From the start of the records through the line containing "(x=667, y=136)", arrange the records as a two-column CSV with the headers instruction and click_point, one row per record. Enclose each field in quotation marks and replace any line breaks with spaces.

Collected data entries
--------------------

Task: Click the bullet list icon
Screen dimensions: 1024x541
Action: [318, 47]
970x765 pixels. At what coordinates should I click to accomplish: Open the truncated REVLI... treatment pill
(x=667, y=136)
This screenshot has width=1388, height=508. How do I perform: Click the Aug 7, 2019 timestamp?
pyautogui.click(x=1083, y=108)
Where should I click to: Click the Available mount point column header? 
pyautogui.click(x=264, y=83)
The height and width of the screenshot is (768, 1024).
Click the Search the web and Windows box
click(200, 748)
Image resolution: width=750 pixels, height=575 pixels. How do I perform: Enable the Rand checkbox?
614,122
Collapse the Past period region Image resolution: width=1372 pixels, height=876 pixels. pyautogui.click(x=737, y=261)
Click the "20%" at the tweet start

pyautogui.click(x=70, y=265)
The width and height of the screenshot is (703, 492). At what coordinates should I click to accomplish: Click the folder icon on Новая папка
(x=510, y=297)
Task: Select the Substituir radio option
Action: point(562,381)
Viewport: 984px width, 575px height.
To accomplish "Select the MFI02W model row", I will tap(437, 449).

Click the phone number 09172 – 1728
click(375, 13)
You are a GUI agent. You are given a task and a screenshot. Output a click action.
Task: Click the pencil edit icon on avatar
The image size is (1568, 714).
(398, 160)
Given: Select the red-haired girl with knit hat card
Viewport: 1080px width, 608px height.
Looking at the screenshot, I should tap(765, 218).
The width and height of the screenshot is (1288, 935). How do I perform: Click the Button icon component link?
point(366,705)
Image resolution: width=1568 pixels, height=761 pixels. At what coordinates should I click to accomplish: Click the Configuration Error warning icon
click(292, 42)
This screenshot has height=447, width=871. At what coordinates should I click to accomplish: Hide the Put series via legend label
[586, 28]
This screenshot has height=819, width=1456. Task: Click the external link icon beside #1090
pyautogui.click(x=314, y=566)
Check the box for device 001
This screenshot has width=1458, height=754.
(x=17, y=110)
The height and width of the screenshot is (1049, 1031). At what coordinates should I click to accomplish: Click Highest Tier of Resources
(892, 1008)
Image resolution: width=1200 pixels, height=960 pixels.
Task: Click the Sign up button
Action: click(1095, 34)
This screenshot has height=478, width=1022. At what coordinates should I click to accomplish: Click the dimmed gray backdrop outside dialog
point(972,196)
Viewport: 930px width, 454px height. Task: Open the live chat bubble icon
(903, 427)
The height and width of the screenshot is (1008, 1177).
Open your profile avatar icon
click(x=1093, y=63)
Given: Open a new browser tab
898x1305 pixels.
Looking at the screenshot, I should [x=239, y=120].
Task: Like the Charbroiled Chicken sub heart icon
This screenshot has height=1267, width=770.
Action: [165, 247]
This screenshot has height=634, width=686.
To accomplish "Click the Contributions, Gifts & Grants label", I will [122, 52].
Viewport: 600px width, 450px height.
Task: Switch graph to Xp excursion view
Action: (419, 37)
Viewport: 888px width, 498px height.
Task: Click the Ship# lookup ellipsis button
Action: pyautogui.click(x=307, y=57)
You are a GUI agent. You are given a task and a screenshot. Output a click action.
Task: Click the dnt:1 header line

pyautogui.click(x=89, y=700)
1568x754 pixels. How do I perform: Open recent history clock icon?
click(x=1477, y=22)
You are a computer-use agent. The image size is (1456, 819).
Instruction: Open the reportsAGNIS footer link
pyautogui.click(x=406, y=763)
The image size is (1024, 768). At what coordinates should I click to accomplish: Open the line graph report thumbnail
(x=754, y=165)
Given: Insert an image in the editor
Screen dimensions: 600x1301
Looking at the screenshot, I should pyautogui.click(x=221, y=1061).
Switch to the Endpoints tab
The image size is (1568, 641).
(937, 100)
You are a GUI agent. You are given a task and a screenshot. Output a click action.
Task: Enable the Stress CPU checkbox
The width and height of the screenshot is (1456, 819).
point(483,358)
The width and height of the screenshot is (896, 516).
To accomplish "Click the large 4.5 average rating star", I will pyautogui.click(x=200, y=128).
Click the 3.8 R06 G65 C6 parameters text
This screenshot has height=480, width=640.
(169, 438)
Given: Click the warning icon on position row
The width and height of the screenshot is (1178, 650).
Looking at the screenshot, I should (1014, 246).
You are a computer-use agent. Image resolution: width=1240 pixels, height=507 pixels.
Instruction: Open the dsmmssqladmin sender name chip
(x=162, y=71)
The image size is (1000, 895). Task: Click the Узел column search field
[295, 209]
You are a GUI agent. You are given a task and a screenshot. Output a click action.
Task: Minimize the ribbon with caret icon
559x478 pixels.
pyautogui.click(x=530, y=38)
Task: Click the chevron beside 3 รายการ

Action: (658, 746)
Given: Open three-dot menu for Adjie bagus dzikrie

--------------------

» Output for this exercise:
instruction,click_point
"Task: Click the bullet list icon Screen dimensions: 1024x541","Action: [318, 47]"
"970x765 pixels. At what coordinates should I click to accomplish: Open the truncated REVLI... treatment pill","(x=667, y=136)"